Ланга только приподнимает брови в удивлении, но Рэки видит — в обжигающем, лихорадочном блеске глаз, читает даже в изломе бровей и в порозовевших щеках.


Это с самого начала было верным решением — теперь он не сомневается.


В идеале, конечно, надо соблюдать все санитарные нормы, но Рэки забивает на бахилы и шапочку для волос — просто натягивает бандану выше, чтобы челка не мешалась. Но в остальном он ответственный мастер!


У него дрожат руки от волнения и радости, и Ланга, заметив это, сплетает их пальцы на несколько мгновений. Все в порядке.


Они не думают над эскизом ни минуты — заглядывают друг другу в глаза и видят там бесконечность.

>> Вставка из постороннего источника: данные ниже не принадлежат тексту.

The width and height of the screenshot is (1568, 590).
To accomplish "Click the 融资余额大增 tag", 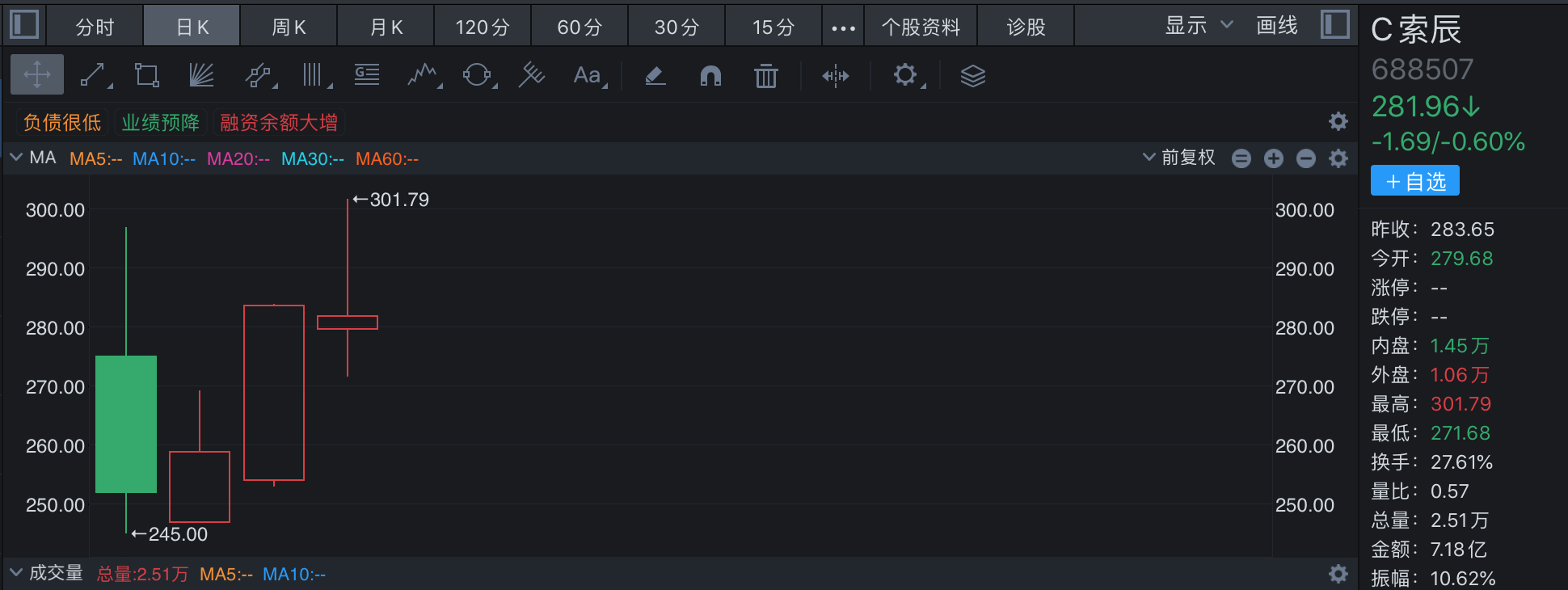I will pyautogui.click(x=279, y=123).
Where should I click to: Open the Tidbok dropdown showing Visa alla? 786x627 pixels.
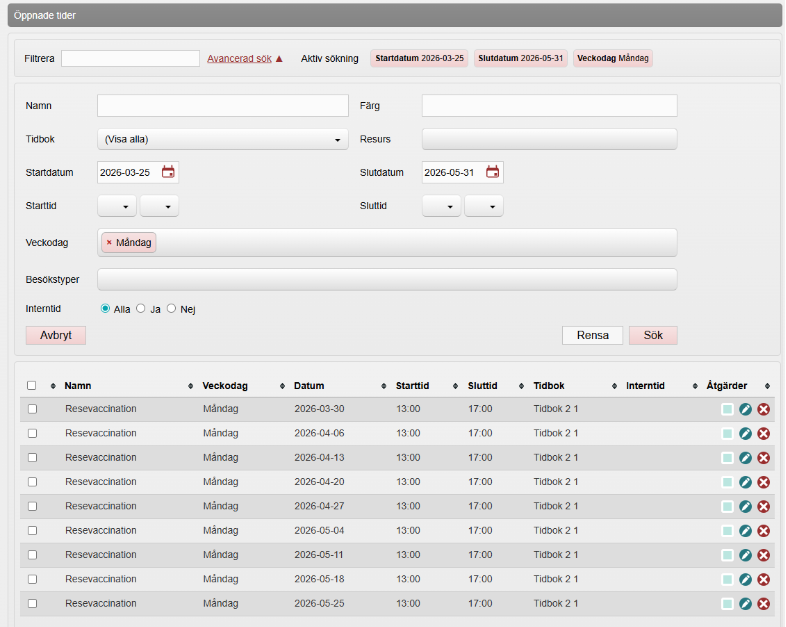click(222, 140)
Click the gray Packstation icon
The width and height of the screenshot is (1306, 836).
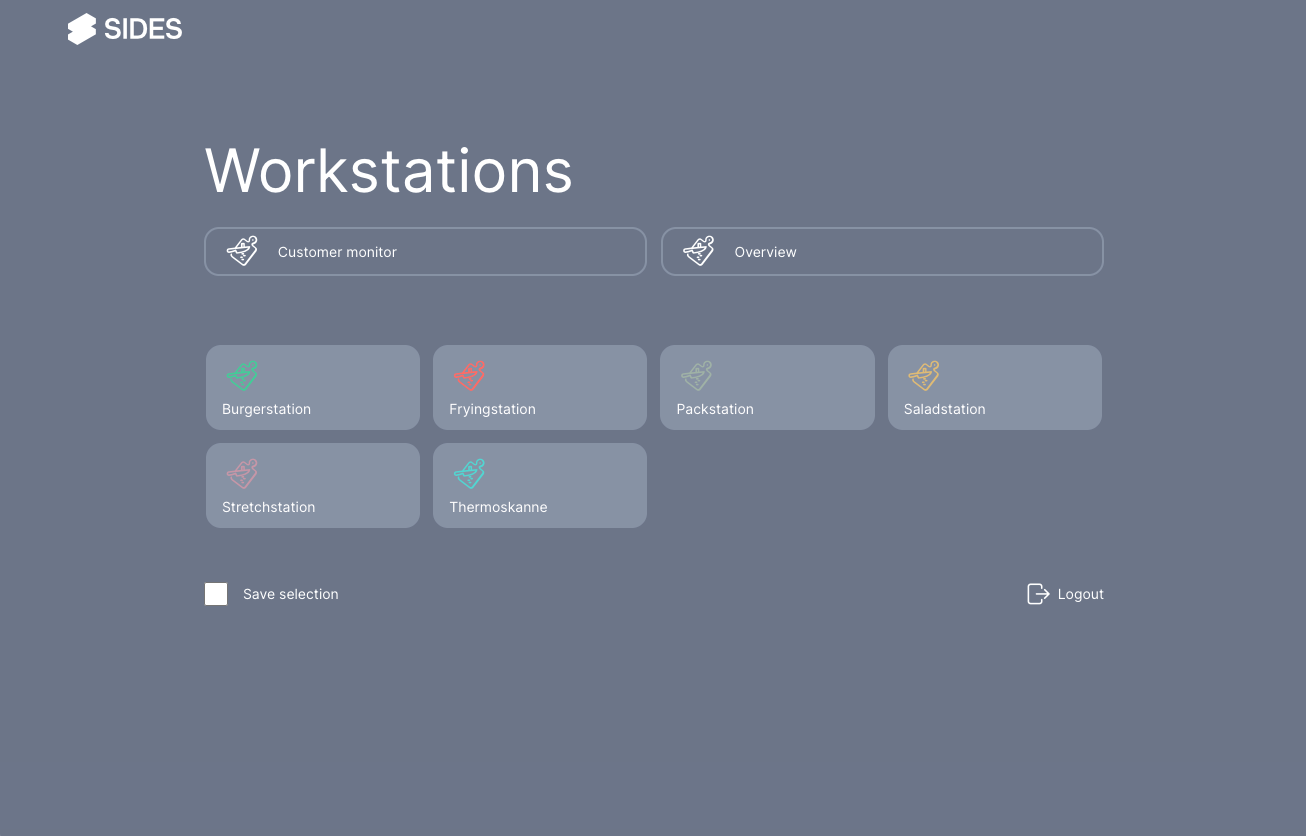(696, 376)
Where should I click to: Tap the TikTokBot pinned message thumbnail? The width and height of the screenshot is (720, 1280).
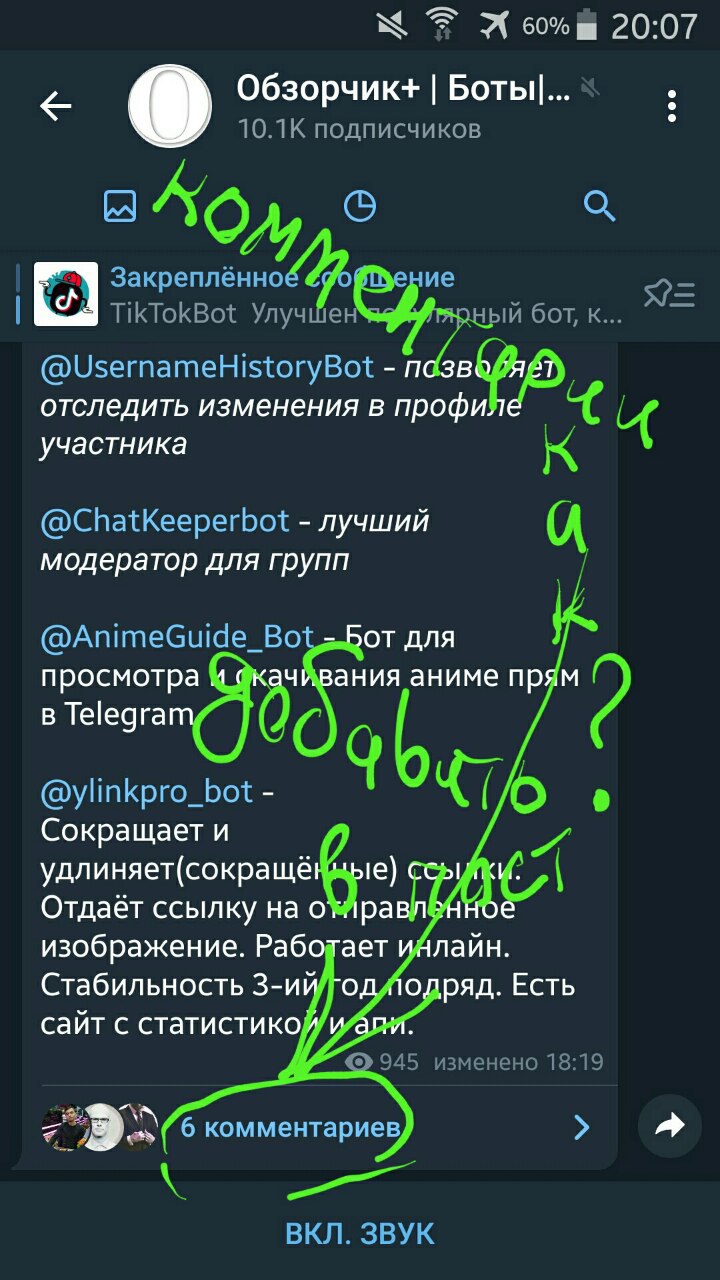click(66, 294)
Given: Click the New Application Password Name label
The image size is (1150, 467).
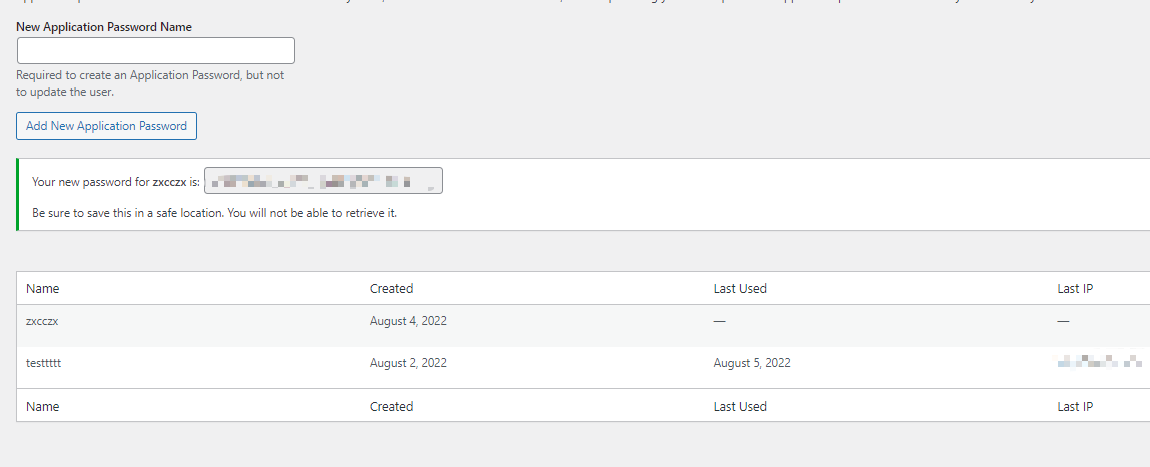Looking at the screenshot, I should point(104,27).
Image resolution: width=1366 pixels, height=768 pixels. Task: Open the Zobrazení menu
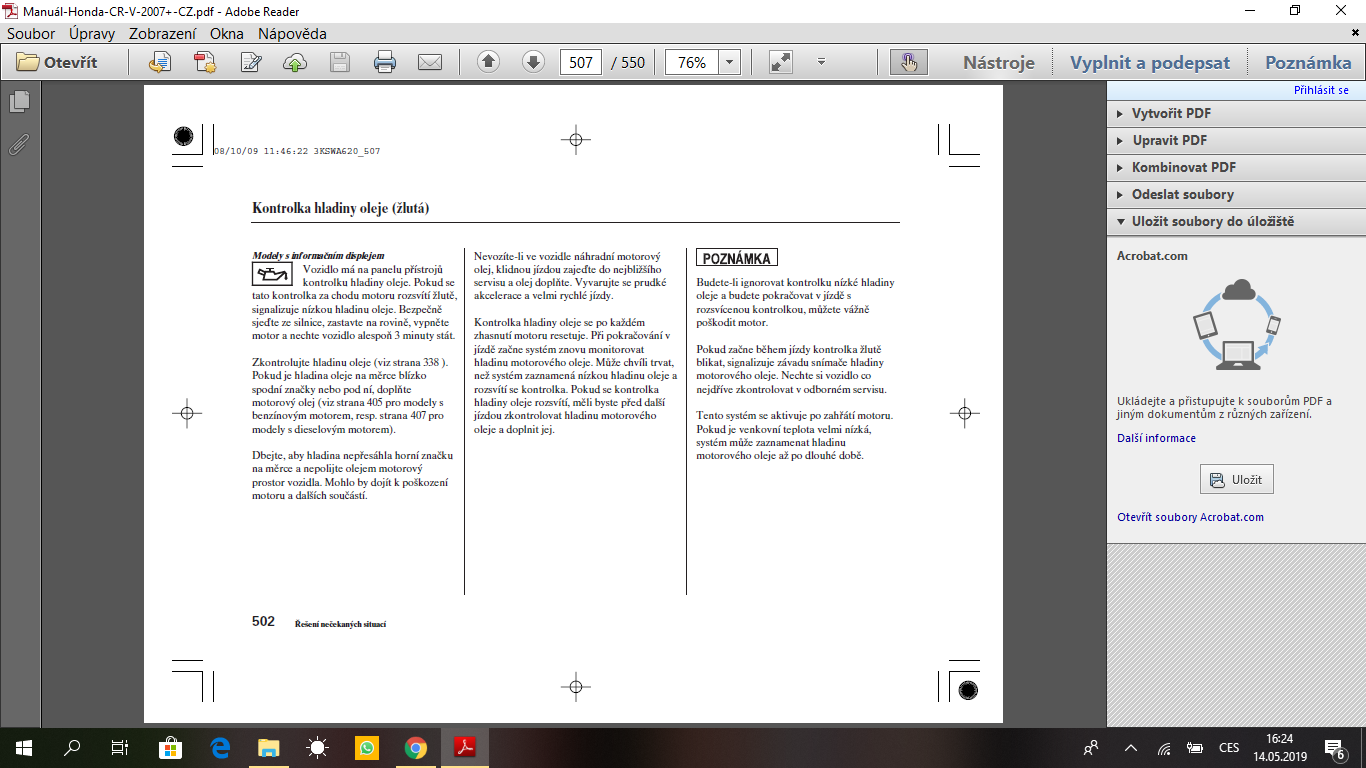pos(162,33)
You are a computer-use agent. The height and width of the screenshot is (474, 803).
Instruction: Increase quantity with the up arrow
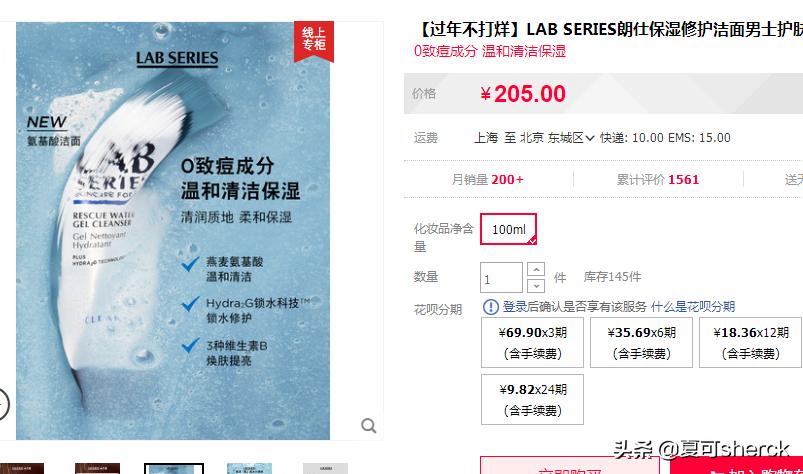click(536, 269)
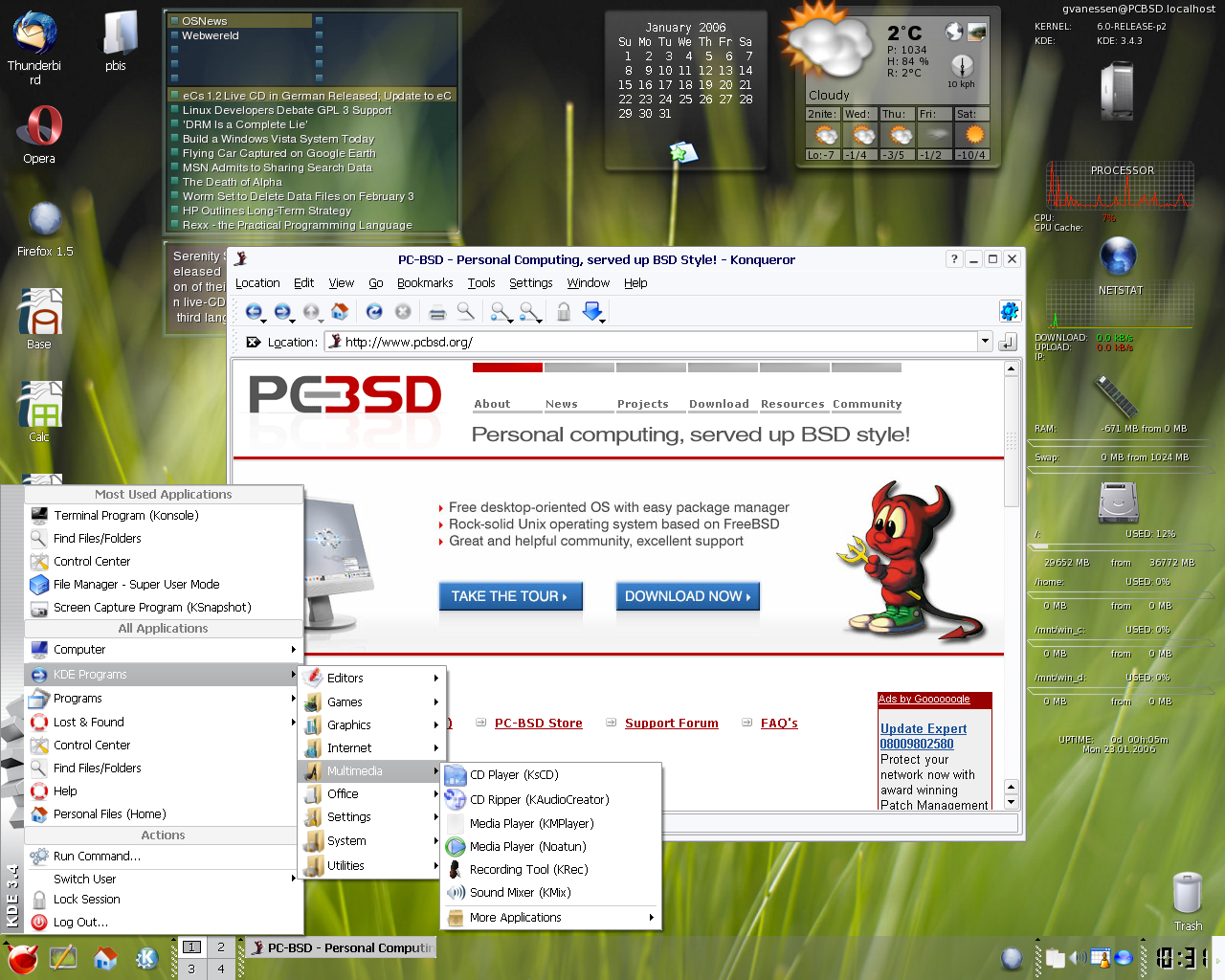The height and width of the screenshot is (980, 1225).
Task: Click the Konqueror gear throbber icon
Action: 1009,311
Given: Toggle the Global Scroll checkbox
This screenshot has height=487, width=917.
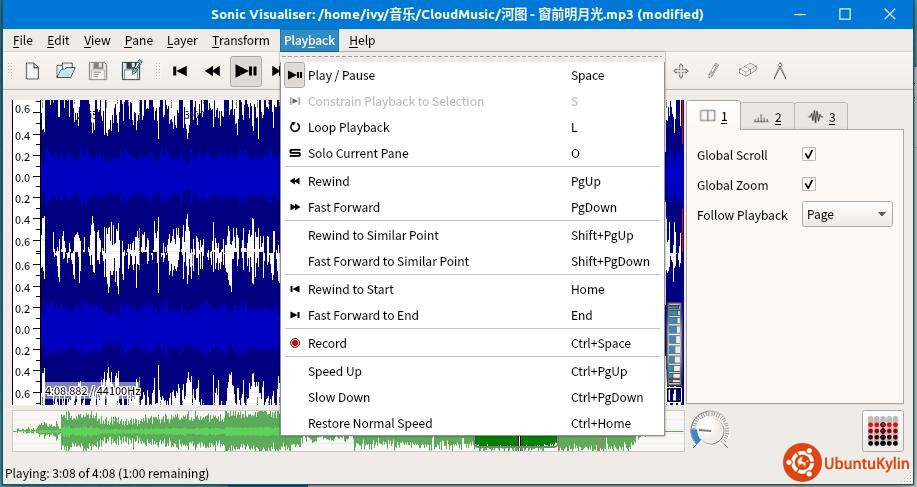Looking at the screenshot, I should (x=809, y=155).
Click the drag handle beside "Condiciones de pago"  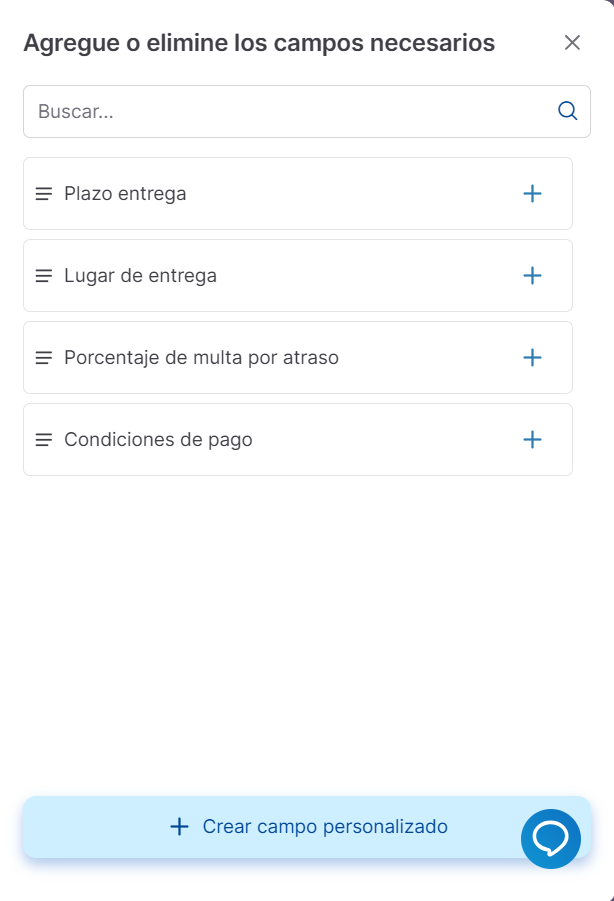(x=44, y=439)
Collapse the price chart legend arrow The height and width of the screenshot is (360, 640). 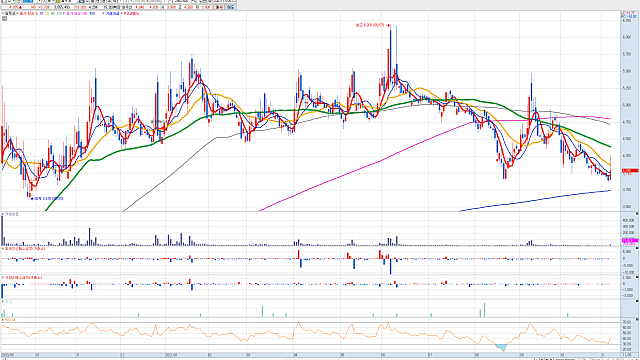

Во время работы Рэки что-то объясняет, но Ланга мало что понимает, да и слушает вполуха — осознание того, что вот она — их бесконечность, ударяет в голову неожиданно, сносит волной счастья и трепета. У них и так бесконечность впереди, но эти простые татуировки — еще одно подтверждение. Он смотрит на Рэки влюбленным щенячьим взглядом и улыбается — самым краешком губ. Кян иногда отвлекается, чтобы переключить песню в плейлисте или поддаться порыву немного потанцевать. Ему тяжело усидеть на месте даже те двадцать минут, за которые он управляется с двумя тату, и Ланга не думает его винить.


Теперь у них на запястьях по знаку бесконечности, целая вечность друг с другом впереди — одна, на двоих, и эти чертовы чувства, которые словами не выразишь. У них не получается — они даже не обсуждали то, что лучшие друзья вроде как не целуются полураздетыми, но им и не нужны никакие слова.


Они просто оба знают — у них бесконечность одна на двоих.


Примечание

*Файвфорти — вращение в полоборота, выполнить на плоскости очень сложно. Чувствую себя старой бабулькой, потому что не согу разобраться, как здесь сделать сноски, если это возможно.